YOUR OBJECTIVE
What follows is a set of entries. Repeat them exactly, but not their pictures.

(Stored items)
_ _ _
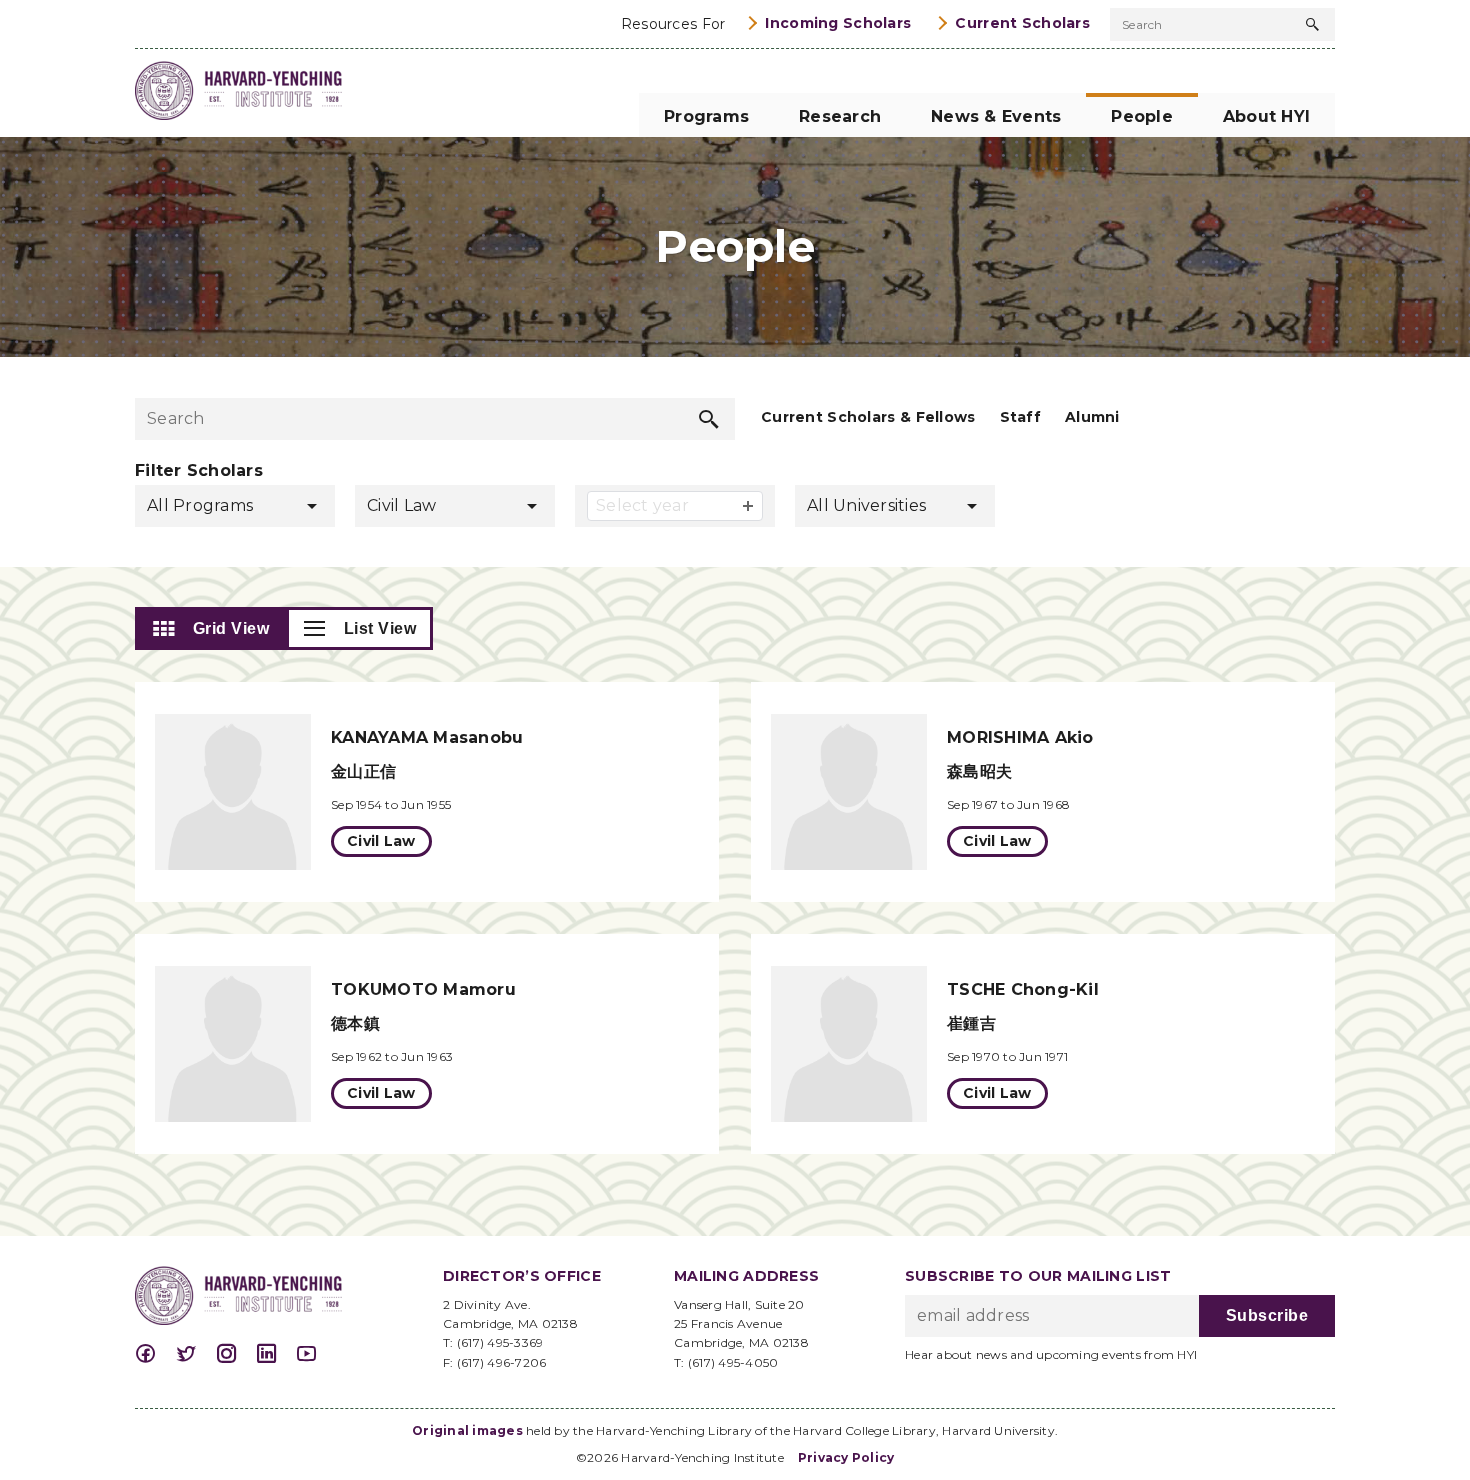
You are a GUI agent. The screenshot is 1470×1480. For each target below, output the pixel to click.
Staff (1020, 417)
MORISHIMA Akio (1020, 737)
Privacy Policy (846, 1457)
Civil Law (381, 841)
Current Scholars (1022, 23)
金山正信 (363, 771)
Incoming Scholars (838, 23)
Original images (467, 1430)
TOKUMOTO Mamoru (423, 989)
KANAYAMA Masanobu (427, 737)
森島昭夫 (979, 771)
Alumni (1092, 417)
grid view (231, 628)
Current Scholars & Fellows (868, 417)
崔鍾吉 (971, 1023)
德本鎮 (355, 1023)
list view (380, 628)
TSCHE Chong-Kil (1023, 989)
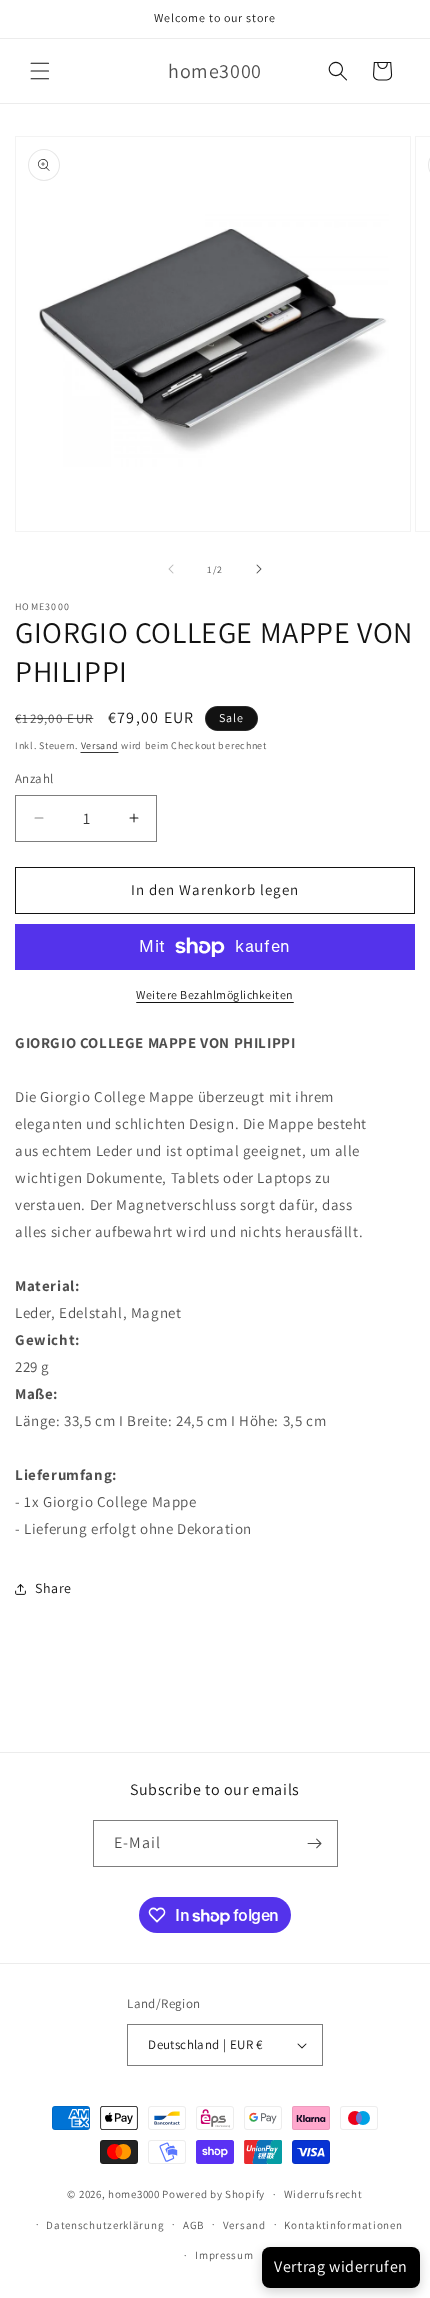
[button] (40, 71)
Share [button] (53, 1588)
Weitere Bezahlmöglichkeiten (215, 994)
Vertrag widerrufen (341, 2266)
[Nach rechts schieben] (259, 569)
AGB (193, 2225)
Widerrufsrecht (323, 2194)
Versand (100, 745)
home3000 (134, 2194)
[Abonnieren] (315, 1843)
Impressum (224, 2255)
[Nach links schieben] (171, 569)
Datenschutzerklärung (105, 2225)
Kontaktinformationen (343, 2225)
_ _ _
RESULT OF THIS EXERCISE
You are a GUI agent. The screenshot is 1470×1480. For each target below, output the pixel to click.
Staff (1020, 417)
MORISHIMA Akio (1020, 737)
Privacy Policy (846, 1457)
Civil Law (381, 841)
Current Scholars (1022, 23)
金山正信 (363, 771)
Incoming Scholars (838, 23)
Original images (467, 1430)
TOKUMOTO Mamoru (423, 989)
KANAYAMA Masanobu (427, 737)
森島昭夫 (979, 771)
Alumni (1092, 417)
grid view (231, 628)
Current Scholars & Fellows (868, 417)
崔鍾吉 (971, 1023)
德本鎮 (355, 1023)
list view (380, 628)
TSCHE Chong-Kil (1023, 989)
[button] (40, 71)
Share [button] (53, 1588)
Weitere Bezahlmöglichkeiten (215, 994)
Vertrag widerrufen (341, 2266)
[Nach rechts schieben] (259, 569)
AGB (193, 2225)
Widerrufsrecht (323, 2194)
Versand (100, 745)
home3000 (134, 2194)
[Abonnieren] (315, 1843)
Impressum (224, 2255)
[Nach links schieben] (171, 569)
Datenschutzerklärung (105, 2225)
Kontaktinformationen (343, 2225)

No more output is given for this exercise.